一、三大协同:从“单点突破”到“系统治理”的方法论跃升

规划第四十八章开宗明义:“坚持环保为民,全面落实精准科学依法治污,更加注重源头治理,强化减污降碳协同、多污染物控制协同、区域治理协同,加快推动环境质量改善由量变到质变。”三个“协同”,看似并列,实则勾勒出一套完整的方法论体系——污染治理正从“单点突破”走向“系统治理”。

减污降碳协同:降碳与减污同根同源。

过去很长一个时期,降碳与减污分属不同工作体系、不同目标考核。但降碳与减污在排放源头上高度重合——化石能源燃烧既排放二氧化碳,也排放PM2.5、氮氧化物等大气污染物。同根同源,就应当同防同治。规划由原来以污染防治为重点,系统性跃升为“降碳、减污、扩绿、增长”四位一体全面推进阶段。我国生态文明建设进入了以降碳为重点战略方向、推动减污降碳协同增效的关键时期。

规划将降碳与减污一体部署,正是对这一规律的深刻把握。我国推动“双碳”战略,带动电池、太阳能、新能源汽车等产业快速增长,实现了降碳与增长的统一。当降碳不再是减污的“额外任务”,而是减污的“源头治理”,二者的合力便开始显现。

多污染物控制协同:从“单因子”到“全要素”。

环境治理遵循由点及面、由急到缓的渐进逻辑。工业化加速发展阶段,PM2.5、化学需氧量等是最突出、最紧迫的问题。集中力量优先解决这些“最显眼”的污染,既是当时的务实选择,也是一般战略推进的普遍规律——先抓住主要矛盾集中突破,再由点及面向纵深拓展。

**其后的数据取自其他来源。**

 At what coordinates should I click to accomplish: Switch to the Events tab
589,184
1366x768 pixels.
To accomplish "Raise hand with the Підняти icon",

随着这些突出问题的逐步缓解,治理的重心必然需要从“单点突进”走向“系统集成”。因为现实中的污染是复合型的:大气中有PM2.5、臭氧、挥发性有机物、氮氧化物等多种污染物,它们之间相互转化、相互叠加;水环境中有化学需氧量、氨氮、总磷、重金属等多种指标。单因子治理解决了“最紧迫”的问题,却难以应对“最复杂”的局面。

规划强调多污染物控制协同,正是在既有治理成效基础上的递进升级。生态环境部门明确,新一轮空气质量持续改善行动方案将以PM2.5治理为主线,同步加严PM10、二氧化硫、氮氧化物等其他污染物浓度限值。顺应治理深化的必然要求,推动环境治理从“单因子”到“全要素”发展。

区域治理协同:从“各扫门前雪”到“全国一盘棋”。

大气污染不认行政边界。一个城市的污染物可以飘到另一个城市,一条河流的上游排污会影响下游数百万人的饮水安全。如果各省市“各扫门前雪”,污染就在行政交界处“打游击”——这是长期困扰环境治理的体制性难题。

规划明确区域治理协同,正是为了打破这种行政壁垒。以京津冀及周边、长三角、汾渭平原为重点区域,同时将长江中游城市群、川渝地区、新疆“乌-昌-石”区域作为强化区域。这不是简单的“划片管理”,而是通过统一标准、统一监测、统一执法、统一污染防治措施,形成联防联控的合力。当一个区域的治理不再止于行政区划的边界,污染就无处可藏。

三个协同,从“降碳与减污”的源头协同,到“多污染物”的要素协同,再到“跨区域”的空间协同——层层递进、环环相扣,共同构成环境治理从“单点突破”走向“系统治理”的方法论跃升。正如专家所言,规划改变了以往单纯以污染治理为主的做法,确立了全地域、全要素、全链条协同治理的新发展格局。这种跃升,正是推动环境质量改善由量变到质变的方法论保障。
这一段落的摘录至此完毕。